How do you know if your images are overexposed? You check them. While not everyone is a professional photographer, most people take pictures on their phones. You know when the flash is too bright and has washed everything out. It’s the same with your drone photos. (See example below.)
For especially bright days, we recommend bumping up your shutter speed 1/1600. To check if you need to do this, fly your site as normal. Then leave your AeroPoint on the ground and running, while you pull the SD card from your drone and check the photos on a laptop. You’ll be able to see very quickly if you need to increase your shutter speed.
Why does a higher shutter speed reduce overexposure?

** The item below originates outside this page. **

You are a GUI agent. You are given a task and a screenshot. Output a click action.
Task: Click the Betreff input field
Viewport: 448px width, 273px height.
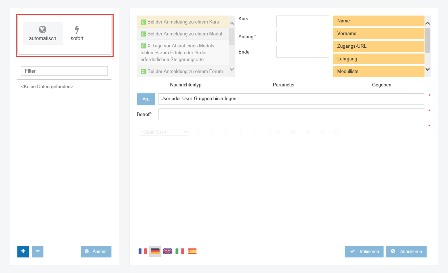click(x=291, y=114)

Increasing shutter speed means you’re reducing the amount of time light has to enter the camera. If there’s more light than usual, like on clear sunny summer days, this lets the camera compensate while producing high-quality photos.
Overexposure can create problems for drone photogrammetry. Photogrammetry is the science of making your 3D site model from images. To stitch them together, the computer needs to be able to distinguish one image from the other. That’s impossible to do if all the images are overexposed and mostly white.
Perhaps one of the more obvious concerns for high temperatures is battery performance. Anyone with a cellphone or other electronic device knows they can overheat when left out in the sun.
While batteries can get pretty hot during a normal drone flight in mild temperatures, it’s them overheating before a flight that can cause problems. Be sure to keep your batteries out of direct sunlight.
When exposed to extreme heat, the batteries can sometimes physically expand. This expansion can be dramatic and means they can’t fit into the drone until they cool down.
But most drone batteries, like those from DJI, are sophisticated. For example, if your batteries are too hot after a flight to charge, you can put them in the charging dock, but they won’t charge until they’ve cooled enough.
Drone performance and operation
As above, the drone itself is another machine that can be affected by hot weather. Don’t leave it sitting out in the sun unnecessarily. The drone controller, too, has a smartphone screen that can overheat (not to mention have a lot of glare) in direct sunlight.
We recommend setting up and flying from a shady location, for you as well as for the performance of your drone and other electronics.
Special case: flying at elevation in high temperatures
If you’re flying at elevation in hot temperatures, efficiency can also be affected. As air gets warmer, density decreases.
Say, for example, you’re surveying an area at 7,000ft on a hot day. In this case, your batteries can lose efficiency. The drone’s propellers need to rotate faster to create lift in lower-density air, thus using more energy than normal.
So if you’re flying a big job at high altitude in high temperatures, maybe bring an extra battery.
Another big consideration in the summer months is fast-changing weather. This is highly dependent on your region, so keep an eye on the forecast.
Watch out for high winds, sudden thunderstorms and lightning, hail, and more. Some regions have clockwork summer weather patterns that locals can plan around.
For example, on the eastern and southern regions of the United States, afternoon thunderstorms are frequent and regular. If you’re in those areas, perhaps plan your drone surveying for the morning.
In the Rocky Mountain region of the US, hail can be a huge issue on top of storms.
In California, forest fires are an increasing issue. You should never fly over or around forest fires, but smoke can drift considerably. If it’s too hazy or smoky, it can lower the quality of your drone images.
Overall, be aware of local weather events and plan around them.
Lastly, remember to take care of yourself, too. Remember to hydrate, wear sunscreen, and stay cool with appropriate clothing and keeping in the shade as much as possible.
In addition to keeping your person cool and healthy, watch out for severe weather events that can affect you. Particularly thunderstorms and lightning. Large sites cleared of trees or without many features can flood easier or put you in greater danger of lightning strikes.